* Stated exercise A:
Answer the following questions about the essay on When Harry Met Sally:
(i) Which actress plays Sally?
(ii) On what night does Harry realize that he loves Sally?
(iii) What does the writer believe every person wants?
* Stated exercise B: Reproduce the passage of the essay on When Harry Met Sally starting at "I stand strong" and ending at "isn’t I’m dissatisfied.", swapping "epic love" for "lasting love".
* Stated exercise C: Carry the essay on When Harry Met Sally forward with the next part, beginning after its final sentence.

* Article:
# # # # # # #
My all-time favorite movie is When Harry Met Sally. The reason for this probably lies in the fact that falling in love with my best friend embodies every ideal I have ever created about love. The epic climax of the movie comes when Billy Crystal (Harry) in a brilliant revelation on New Years Eve (come on, it had to be New Years Eve, did you expect any less?) realizes that he is, in fact, unbearably in love with Sally (Meg Ryan, his estranged best friend). In fact, not only does he love her, he suddenly realizes that he’s always loved her and that he can’t live one more second without her. This epiphany results in Harry running through the empty streets to a party where Sally is (predictably) having an awful time, and telling her exactly how he feels about her just before the clock strikes midnight: “I love you… and it’s not because I’m lonely, and it’s not because it’s New Years… it’s because when you realize you want to spend the rest of your life with someone, you want the rest of your life to begin as soon as possible”. Seriously, just writing it makes the estrogen pump a little harder, and there’s nothing I can do to stop it. I don’t even want to stop it. I want to feel crazy. I want to believe that someone is running through the streets right this very moment to tell me that he wants the rest of his life to begin as soon as possible. Problem is, is that I know there isn’t, and even with that knowledge, I’m still disappointed. I’m disappointed in a situation I didn’t even know I was disappointed about. Harry met Sally. They were destined to be in love. They indirectly created in me a yearning for a circumstance that may not even exist in real life. These two fictional characters probably had a lot more to do with the last two years of my life than I care to admit.

I stand strong in the belief that every person wants epic love. Every person lives their life for that one defining moment when they realize “this is it”. This is the it I’ve dreamed of since I was born. This is the it that makes all the other its in the world seem insignificant. Problem is, is that I’m beginning to worry that the it I envision hasn’t come from my own standards, experiences, or beliefs, but rather from what I’ve absorbed over time. I don’t have a realistic expectation of love because the love that I want exists within a box. It exists within a set script of things that have to happen. There is always going to a resolution to the problem, and if there isn’t I’m dissatisfied.
# # # # # # #
* Dataset section:

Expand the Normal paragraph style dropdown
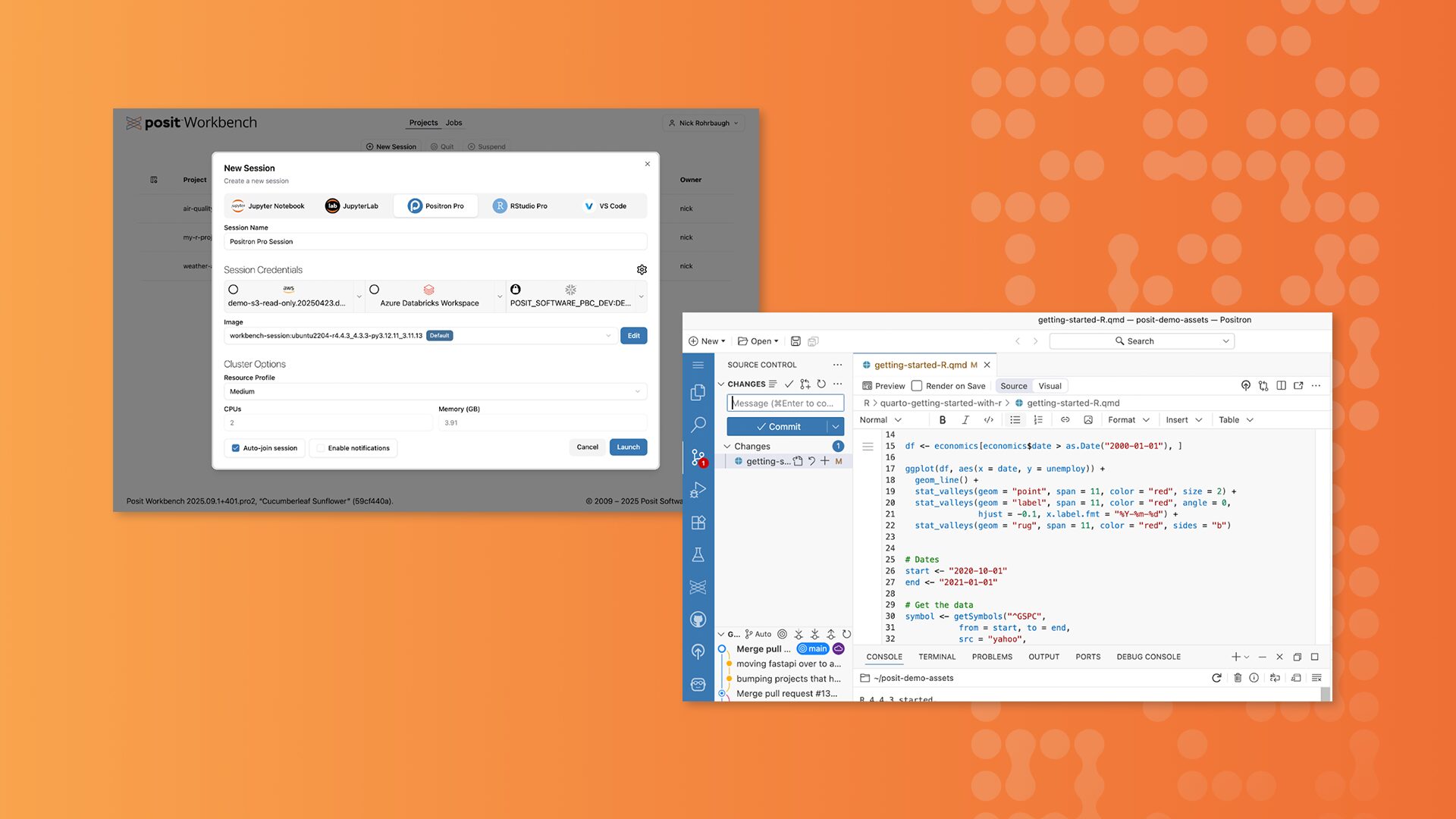Viewport: 1456px width, 819px height. point(880,420)
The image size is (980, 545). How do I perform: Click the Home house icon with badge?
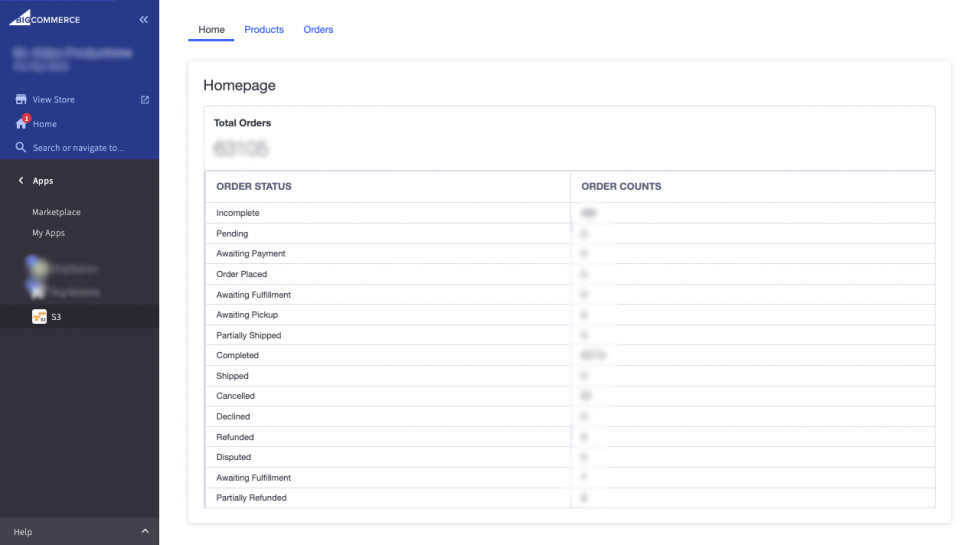pos(21,124)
# # # # # # #
* Task result A:
(i) Meg Ryan
(ii) New Years Eve
(iii) Epic love

* Task result B:
I stand strong in the belief that every person wants lasting love. Every person lives their life for that one defining moment when they realize “this is it”. This is the it I’ve dreamed of since I was born. This is the it that makes all the other its in the world seem insignificant. Problem is, is that I’m beginning to worry that the it I envision hasn’t come from my own standards, experiences, or beliefs, but rather from what I’ve absorbed over time. I don’t have a realistic expectation of love because the love that I want exists within a box. It exists within a set script of things that have to happen. There is always going to a resolution to the problem, and if there isn’t I’m dissatisfied.

* Task result C:
My life changed the fateful day one of my girlfriends called me and told me she was taking me to see a movie that I quote/end quote “needed to see”. I had no real desire to go to the movies, but I didn’t have any other plans that seemed appealing, so I went with her to see The Notebook. Now, if I thought I was discontent with the day-to-day monotony of love, it didn’t even hold a candle to the way I felt after exposing myself to that movie. I really believe that Nicholas Sparks sold his soul to the devil, and in return Ole Lucifer handed him the manuscript to The Notebook and told him that upon release, he could have anything he wanted from any woman he wanted for the rest of his life. That story instilled such an unreasonable expectation of love, that even though I knew it was completely out of the realms of reality, every bone in my body ached for Noah Allie love. The Notebook single-handedly obliterated any thought I may have had that the love I wanted was irrational. It didn’t so much alter what I wanted from love, but rather solidified what I wanted was completely achievable. Hell, Noah wrote Allie every day for a year with no response, is a phone call to tell me about your day too much to ask? I think not. Noah built Allie a house with blue shutters because he knew at his core that one day she would come back to him, and I can’t get you to take me out on a date every once in a while? I mean, come on now, Noah read to his wife every single day even when she didn’t remember who he was or what they meant to each other in the hopes that for one second he would catch a glimmer of the woman he had loved. Why can’t you be more like Noah? If I’m a bird, I want you to be a bird, dammit.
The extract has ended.